• About this exercise:
Given the entries that follow, write out exactly the lines starting at the one containing "You are a computer-use" and ending at the one containing "Instruction: Click the", both ends included, and only those.

Data for the task START

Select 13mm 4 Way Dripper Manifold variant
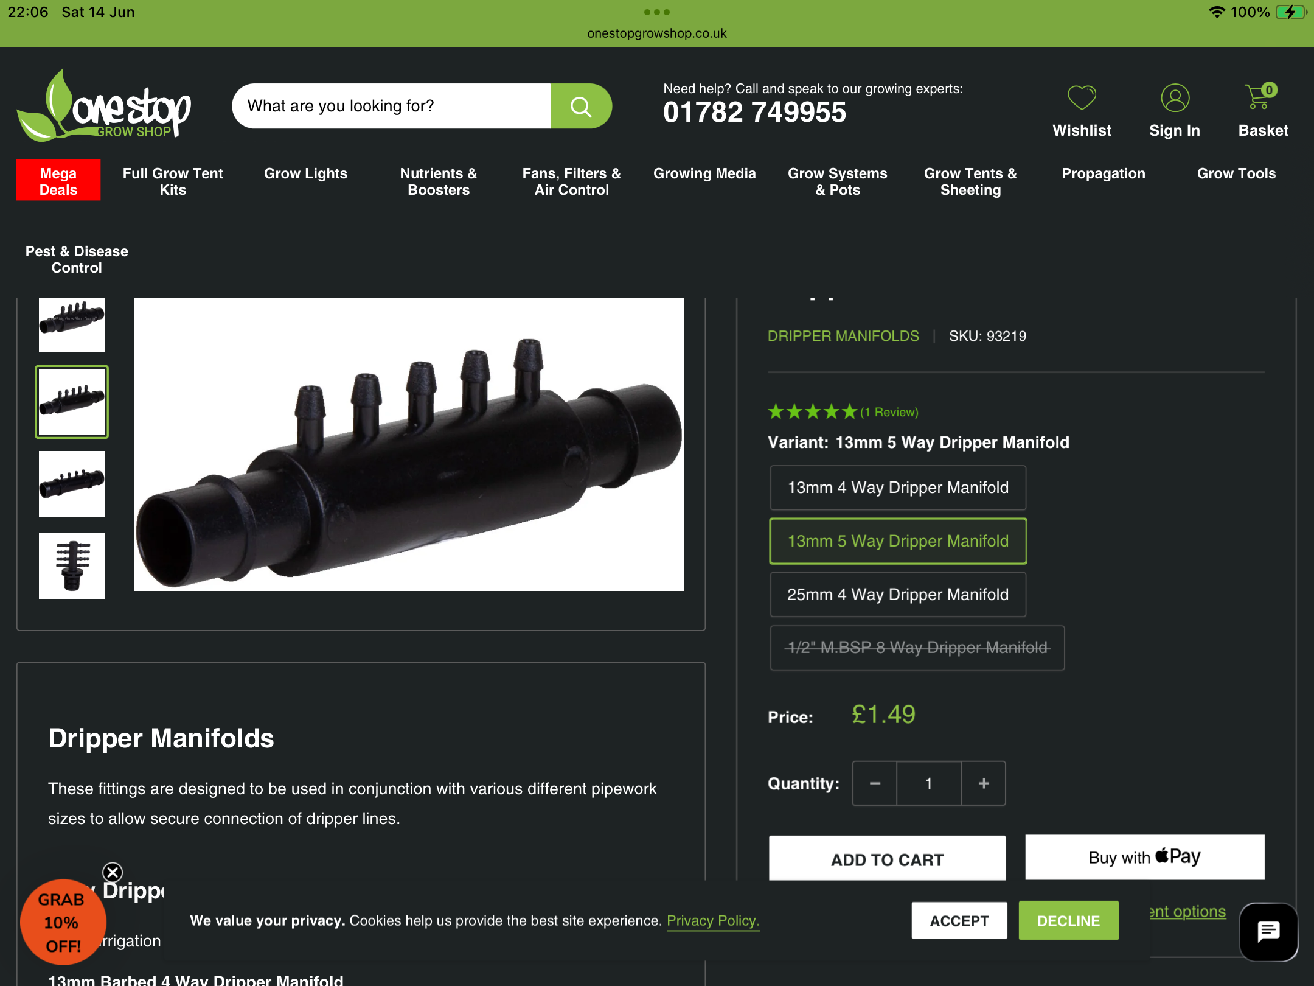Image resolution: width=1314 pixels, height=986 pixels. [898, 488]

Data for the task END
Data for the task START

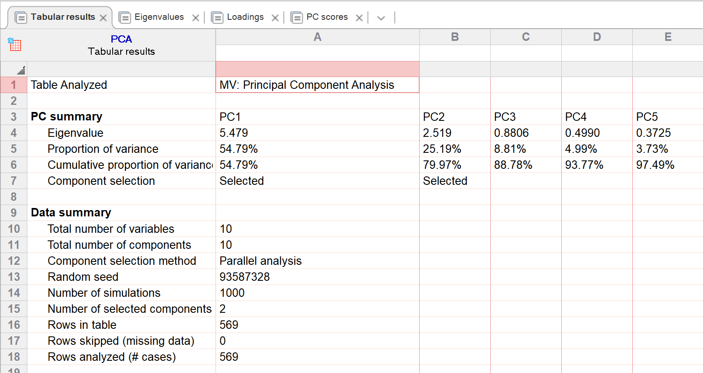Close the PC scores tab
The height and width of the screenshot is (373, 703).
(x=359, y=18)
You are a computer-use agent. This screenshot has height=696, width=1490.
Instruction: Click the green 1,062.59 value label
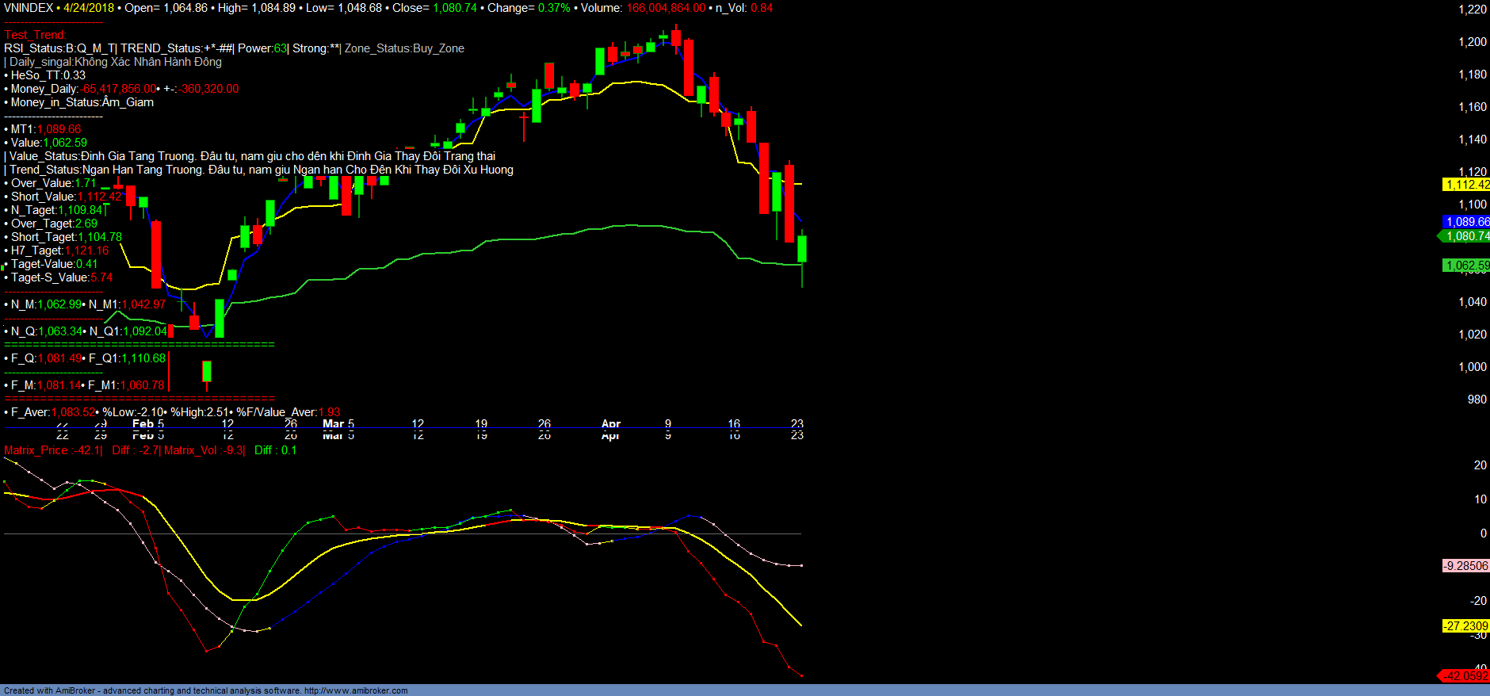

Data for the task END

• Answer section:
You are a computer-use agent. This screenshot has height=696, width=1490.
Instruction: Click the green 1,062.59 value label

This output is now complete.